Prompt A:
Answer these questions about the passage on variational auto-encoders for audio:
(i) Which type of auto-encoder is the work mainly interested in?
(ii) Which company is the collaboration with?
(iii) From what were the "psychoacoustic" dimensions extracted?
Prompt B:
Please continue the passage on variational auto-encoders for audio, starting after its final sentence.

____ Excerpted passage

The objective is to automatically extract from a large amount of audio (or audiovisual) data, latent dimensions that are interpretable at the perceptual or physiological level, for the study of sound systems as well as for the control of synthesis. We are mainly interested in auto-encoders (AE), and more particularly in variational auto-encoders (VAE).

Constraining the latent representations of a variational auto-encoder

In the context of a collaboration with the company Arturia (CIFRE thesis of Fanny Roche), we are interested in the control of the timbre of a synthetic sound from high level symbolic descriptors. The targeted synthesizer must for example allow to make a sound more "aggressive", "warmer", etc.. We have proposed a technique based on VAE variational autoencoders, whose latent dimensions we have constrained to approach a set "psychoacoustic" dimensions, extracted from human evaluation of musical sounds.

________
____ Data provided

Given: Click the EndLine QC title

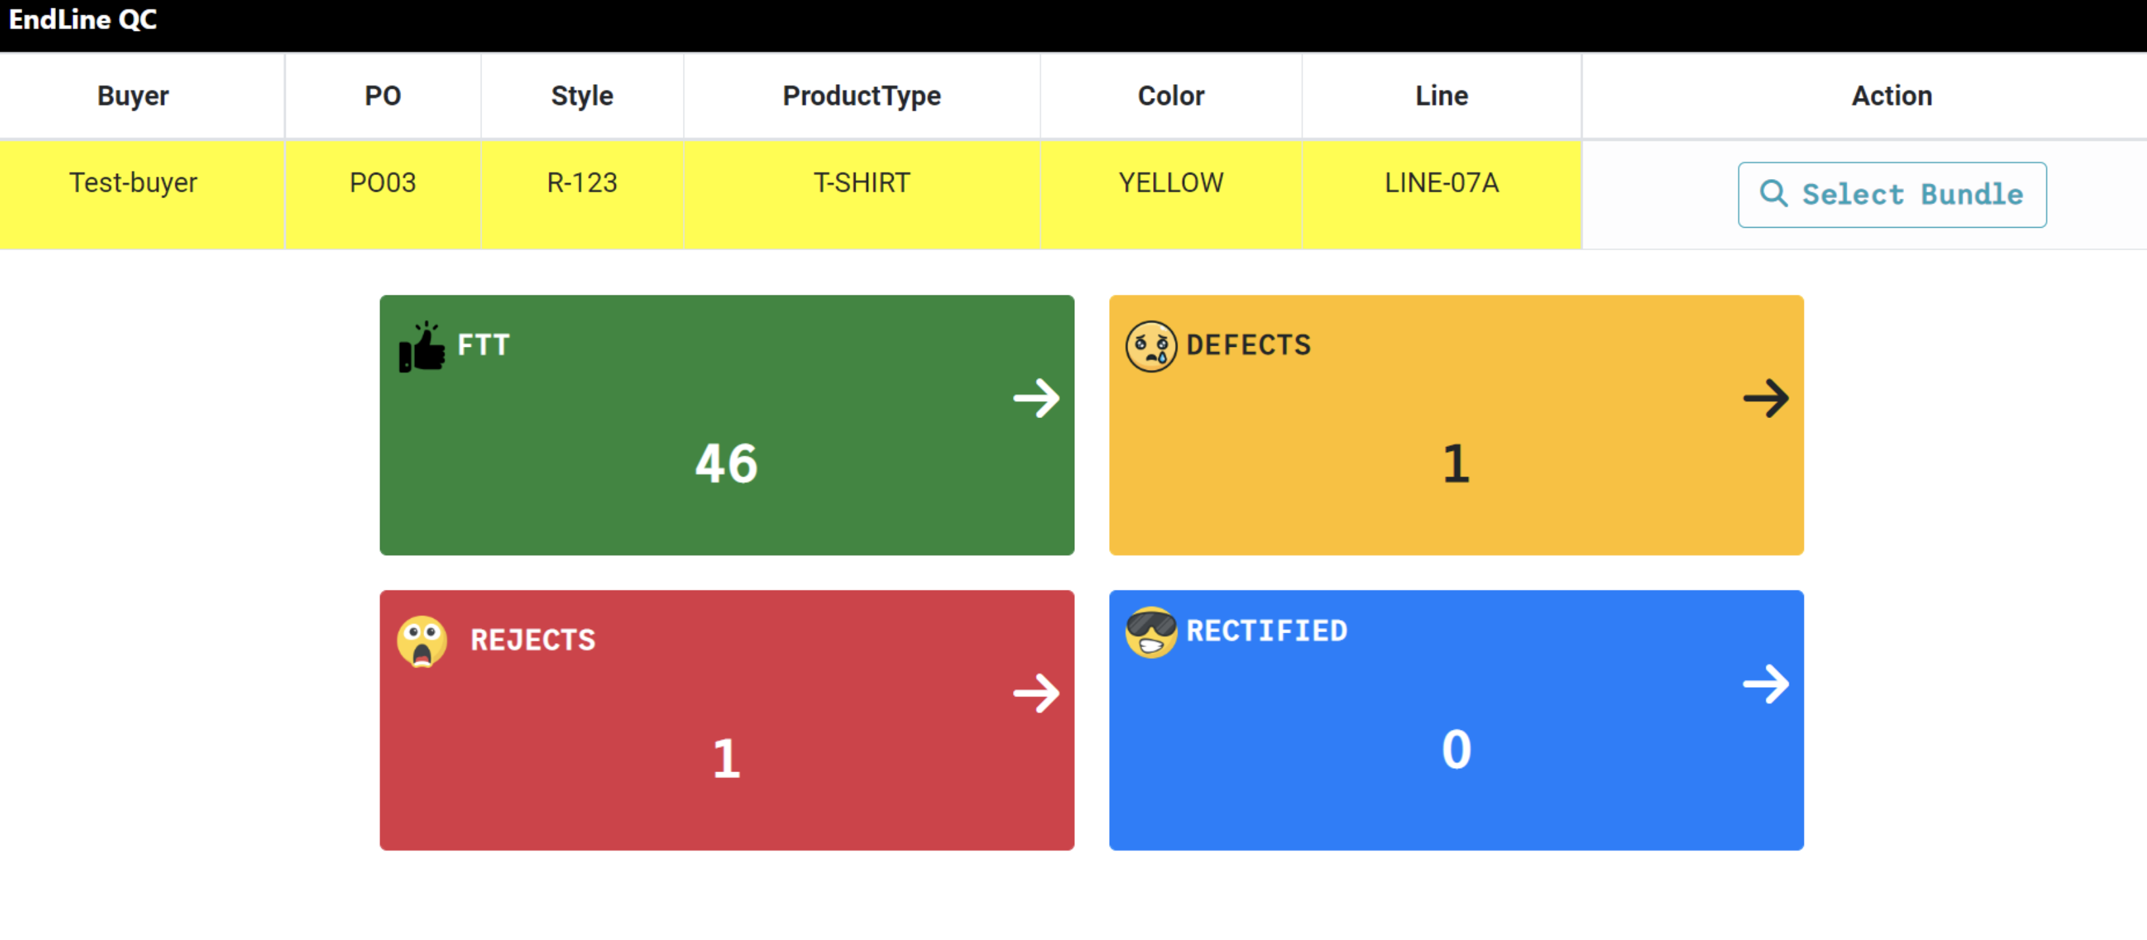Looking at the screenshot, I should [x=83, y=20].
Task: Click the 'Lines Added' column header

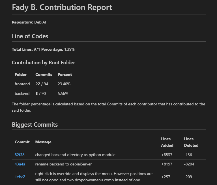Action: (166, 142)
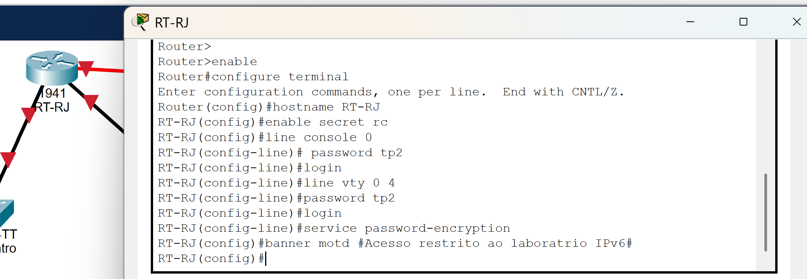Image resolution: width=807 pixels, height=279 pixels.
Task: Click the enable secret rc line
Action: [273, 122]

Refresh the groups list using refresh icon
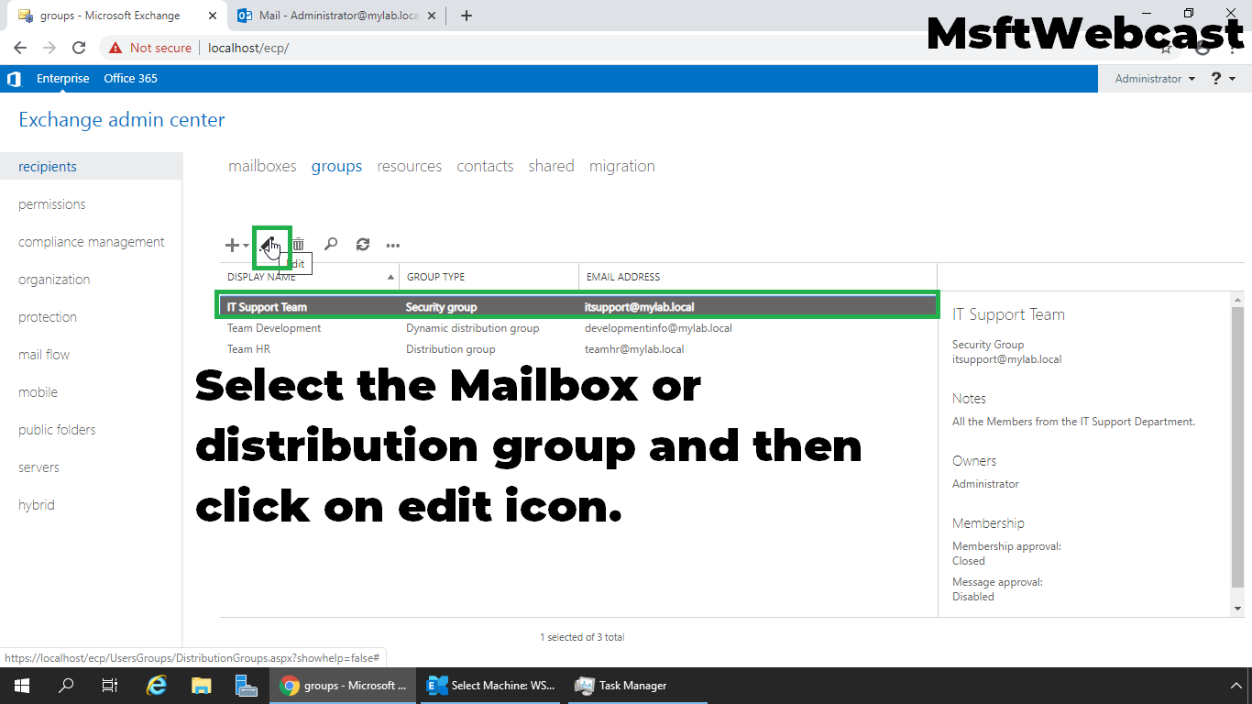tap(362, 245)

________
____ Data provided

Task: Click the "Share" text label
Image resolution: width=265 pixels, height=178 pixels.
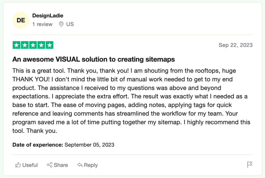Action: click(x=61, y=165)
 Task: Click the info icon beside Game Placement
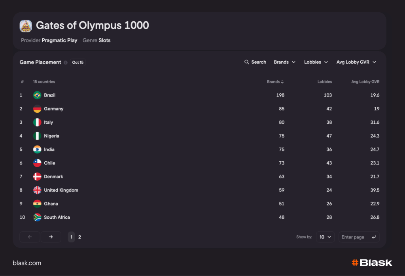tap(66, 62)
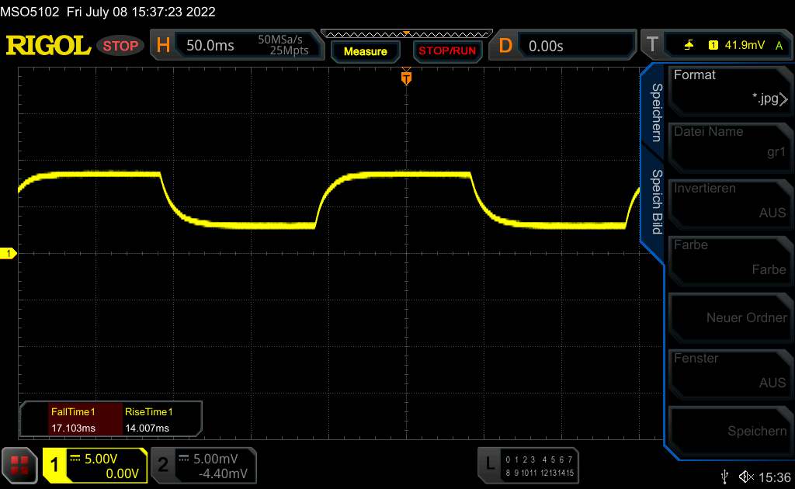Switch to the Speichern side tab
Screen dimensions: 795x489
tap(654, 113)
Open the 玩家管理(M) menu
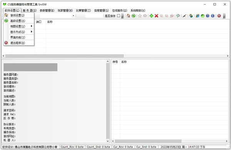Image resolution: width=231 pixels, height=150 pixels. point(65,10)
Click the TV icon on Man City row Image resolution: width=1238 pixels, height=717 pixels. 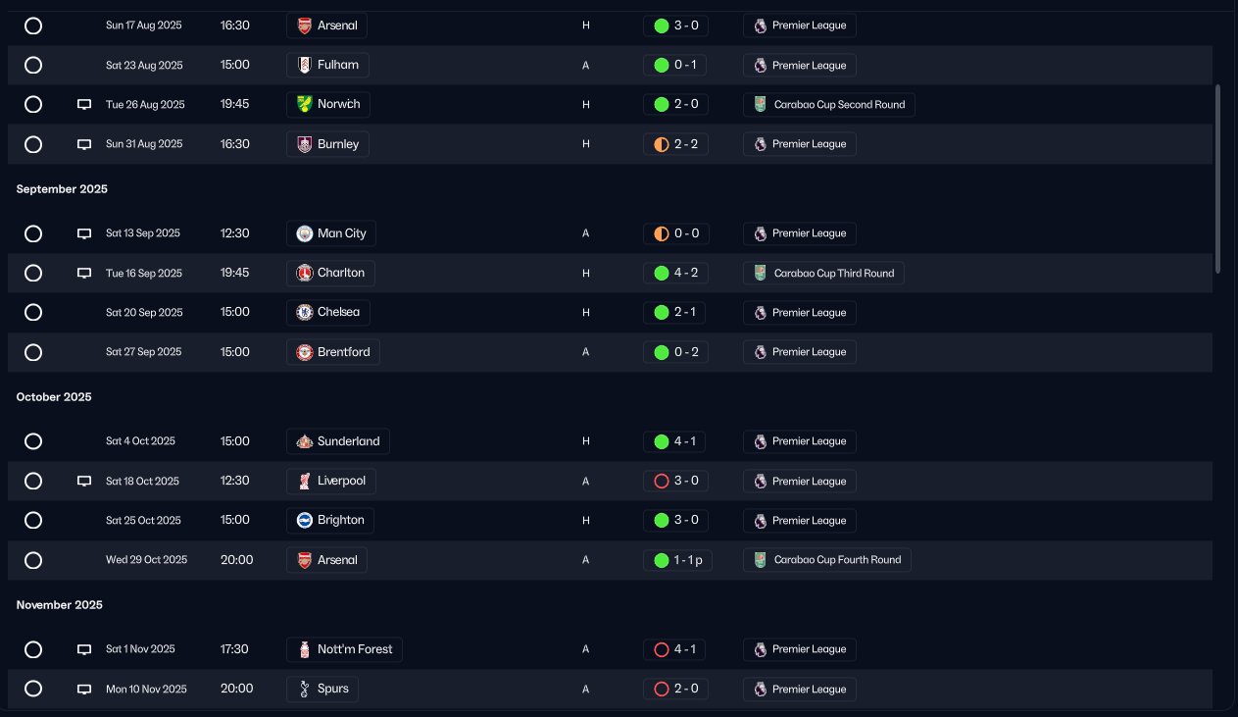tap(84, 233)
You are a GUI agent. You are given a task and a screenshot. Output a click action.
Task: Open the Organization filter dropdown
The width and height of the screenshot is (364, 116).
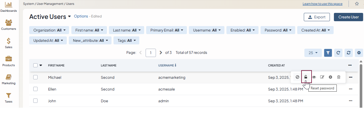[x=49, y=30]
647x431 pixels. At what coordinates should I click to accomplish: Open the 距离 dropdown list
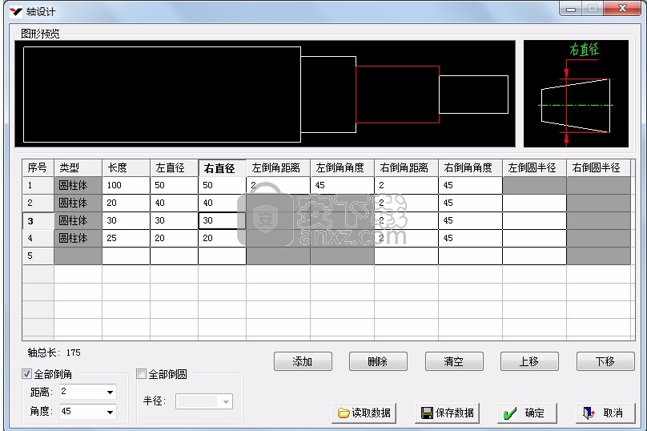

________

Exercise result A:
(i) Variational auto-encoders (VAE).
(ii) Arturia.
(iii) Human evaluation of musical sounds.

Exercise result B:
Roche, F., Hueber, T., Garnier, M., Limier, S., & Girin, L. (2021). Make That Sound More Metallic: Towards a Perceptually Relevant Control of the Timbre of Synthesizer Sounds Using a Variational Autoencoder. Transactions of the International Society for Music Information Retrieval, 4(1), pp. 52–66.

Roche, F.,. Hueber, T., Limier, S, Girin. L., “Autoencoders for music sound modeling : a comparison of linear, shallow, deep, recurrent and variational models”. In Proc. of SMC. Malaga, Spain, 2019.

We then applied this regularization technique to speech. We were interested in simulating a motor simulation process during the processing of an auditory stimulus by the brain. Here, the VAE encoder is used to "project" an auditory stimulus to a latent space whose dimensions are constrained to encode articulatory information. We were able to show that this articulatory constraint improves learning speed and model accuracy, and gives better performance in a speech denoising task than an unconstrained VAE.

Georges M-A, Girin L., Schwartz J-L, Hueber, T., "Learning robust speech representation with an articulatory-regularized variational autoencoder", Proc. of Interspeech, 2021, pp, 3335-3349 (preprint)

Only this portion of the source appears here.